FARMERS and landowners are seeking assurance from police chiefs that officers will take hare coursing seriously as a rural crime and prioritise tackling offenders as the new season kicks off.

Hare coursing is a rural crime where dogs are used to chase, catch and kill hares, with gambling on the outcome common practice. The crime becomes more prevalent following harvest when large areas of arable land are cleared of crops, making it easier to drive across fields.

The Country Land and Business Association (CLA) regularly liaises with police and crime commissioners urging them to do everything possible to stop the tactics, threats and intimidation used by hare coursers and make arrests.

Libby Bateman, CLA North Adviser, said: “Every year following harvest, including this one already, farmers and landowners brace themselves for a rise in hare coursing. We appreciate that police have a range of significant pressures but we want to ensure that tackling hare coursing remains a priority.

“It is a misconception for people to think that hare coursing is a minor crime in the countryside. Those involved in this illegal, high-stakes betting activity are hardened criminals – often using threats, intimidation and, in some cases, violence, against anyone who questions or challenges their actions.

“These criminals don’t think twice about trespassing on land, damaging crops and property, particularly gates and fences. Nor do they give any consideration to the welfare of the hares involved, or the poor dogs frequently abandoned after the chase.”

She said fines under the Hunting Act are unlimited, yet too often amount to just a few hundred pounds.

"This is not an effective deterrent for a lucrative crime," she said.

"The police are able to seize vehicles and dogs – both of which would have a direct impact on hare coursers.
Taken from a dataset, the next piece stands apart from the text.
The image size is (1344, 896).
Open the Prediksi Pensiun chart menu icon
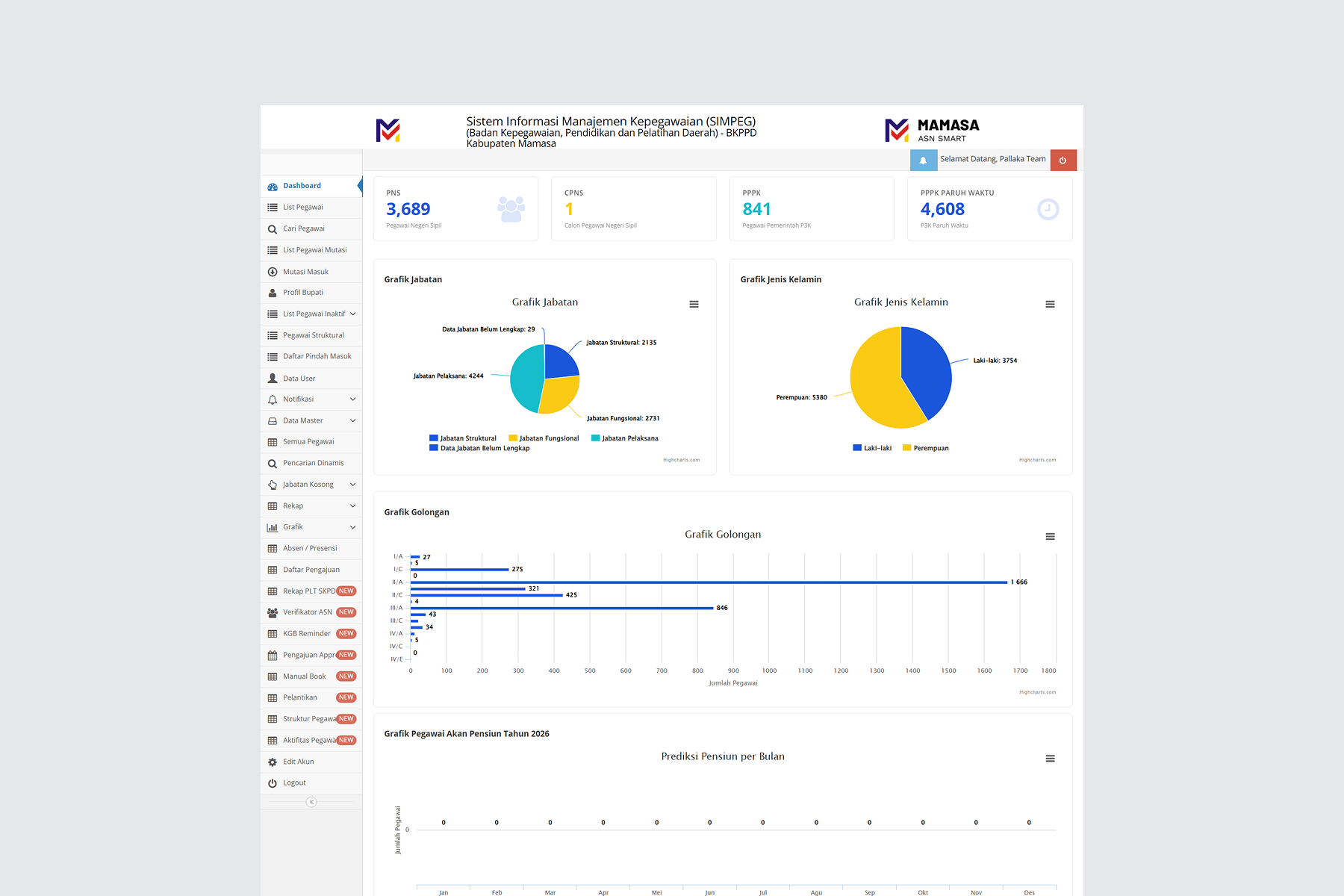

“Police forces have the power to tackle these criminals but they need evidence to catch perpetrators and bring them to justice. This is why we encourage people to record and report any suspicious activity to the police.

"This can be done by dialling 101 to speak to your local police force or contacting Crimestoppers on 0800 555 111. Some police forces also offer a 101 reporting service via email which enables evidence to be submitted without the frustration of holding on the phone line.”
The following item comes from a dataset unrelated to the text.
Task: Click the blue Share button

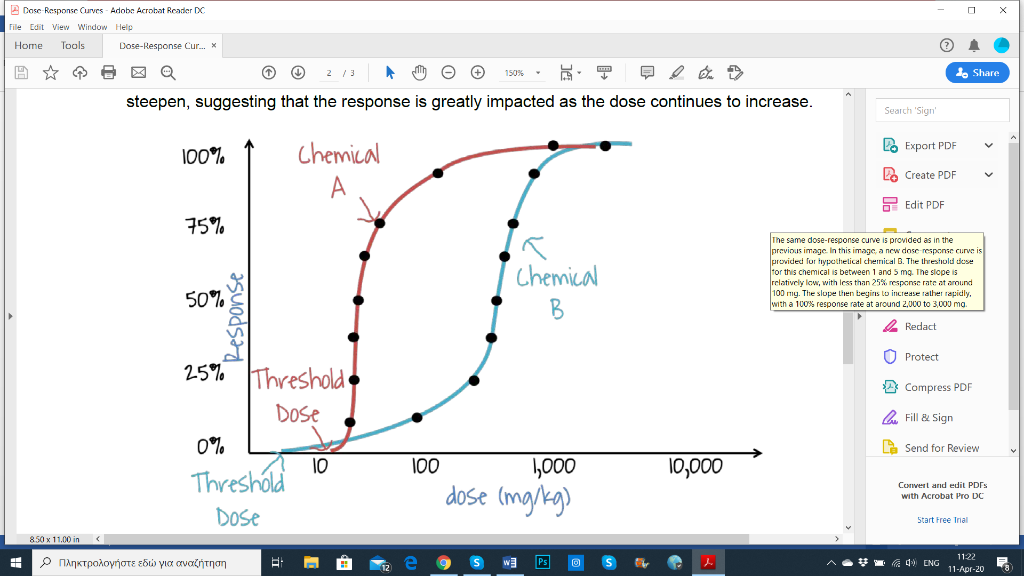Action: (x=977, y=72)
Earlier this year, the CLA published proposals to deter hare coursing, which includes an action plan where it believes steps should be taken to tackle the crime. They include the introduction of specific sentencing guidelines for hare coursing and for the National Wildlife Crime Unit to be given sufficient resources to be able to treat hare coursing as a priority.

They also want police to be able to reclaim kennelling costs of dogs from offenders – seizing the dogs involved is an effective way to prevent hare coursing - and additional training for police 101 call handlers so they better understand the crime.

The CLA, in partnership with the UK National Wildlife Crime Unit, have created signs encouraging people to report incidents. They can be obtained from 01748 90 7070.